1. Benchmarks of MARL Algorithms

main

An evaluation of various MARL baselines shows that while MAPPO and IPPO generally perform well, IPPO outperforms MAPPO in specific scenarios like crossfire and ambush, proving that centralized value learning is not universally advantageous. Among value-based methods, QMIX consistently beats IQL because its structured value decomposition network effectively facilitates coordination under shared rewards. Overall, scenarios within the TABX environment require extensive training due to complex spatial interactions and partial observability.

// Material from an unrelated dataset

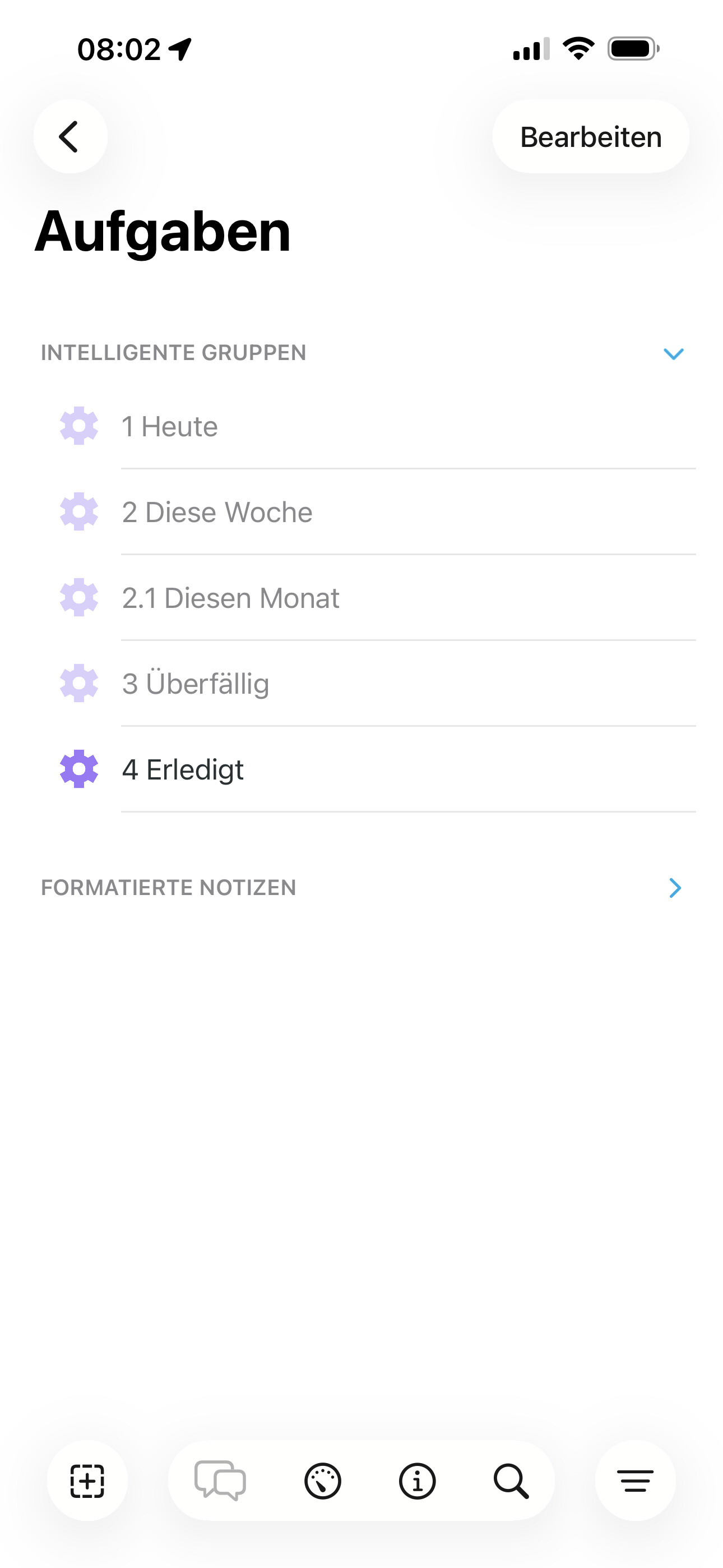
Task: Tap the new item plus icon
Action: (x=87, y=1481)
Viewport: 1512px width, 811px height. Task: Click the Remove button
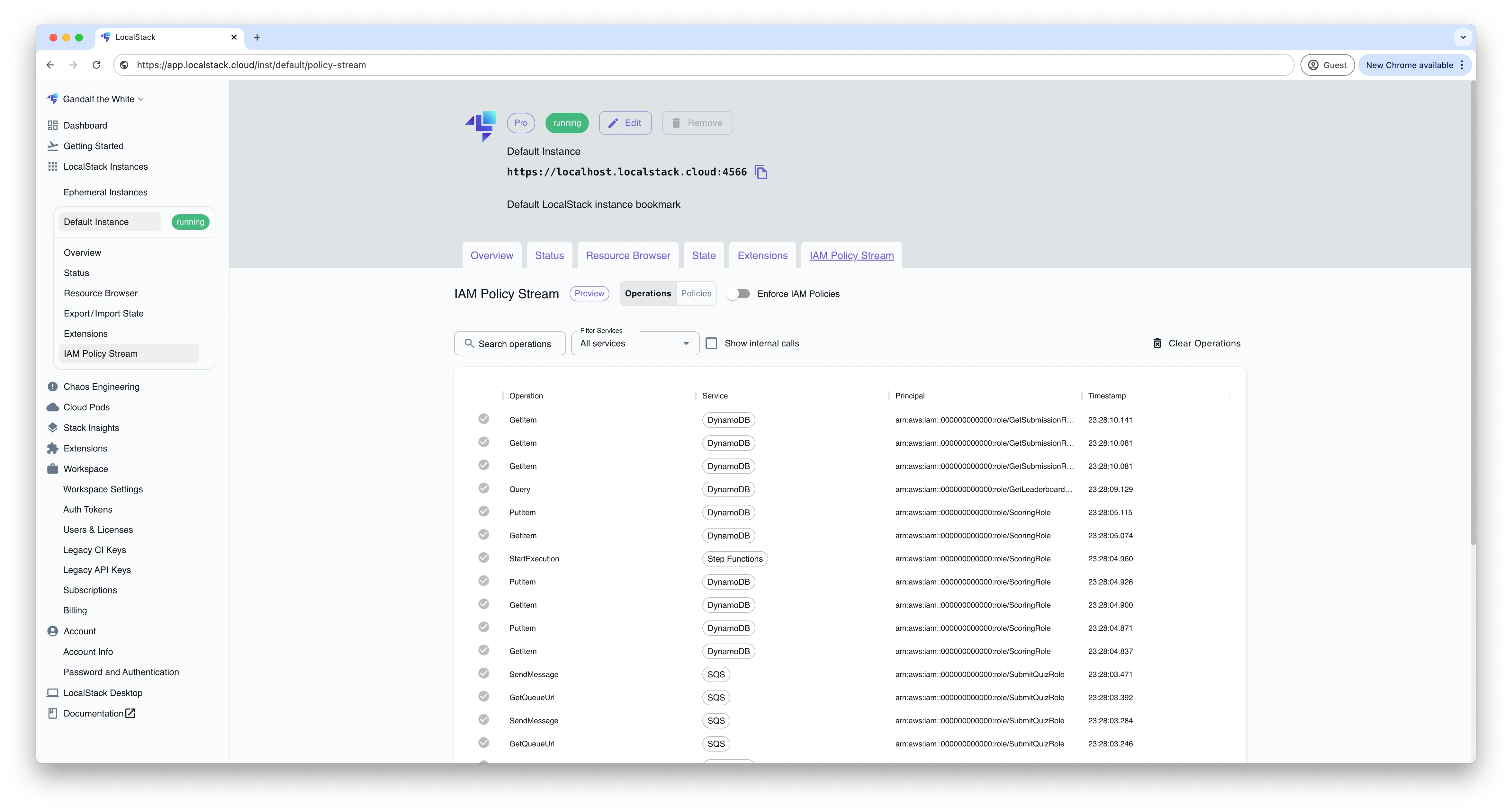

2. Zero-shot Generalization

ued

To evaluate multi-agent zero-shot generalization, researchers integrated UED algorithms with the MAPPO framework using two parameter categories: environmental zone layouts and agent-level unit specifications (health, speed, and attack damage). While most baselines successfully generalized to unseen spatial terrain layouts, they significantly struggled with unseen unit configurations, resulting in average win rates dropping below 50%.

3. Scalability of TABX

tabx_scalability

Scalability of TABX with increasing numbers of parallel environments

scalability_with_compile

Speed comparison between TABX and SMAX, including JIT compilation overhead, with an increasing number of parallel environments

By leveraging JAX-based vectorization on a single GPU, TABX scales near-linearly with the number of parallel environments, sustaining high throughput even as the unit count grows from 11 to 57 units. Compared against SMAX under matched conditions, TABX achieves higher steps/sec across all tested configurations, with the advantage widening as the number of parallel environments increases. Crucially, TABX supports dynamic reconfiguration of scenarios across episodes without JIT recompilation overhead, making it practical for workloads that require frequent scenario changes, such as UED, curriculum learning, and large-scale ablations.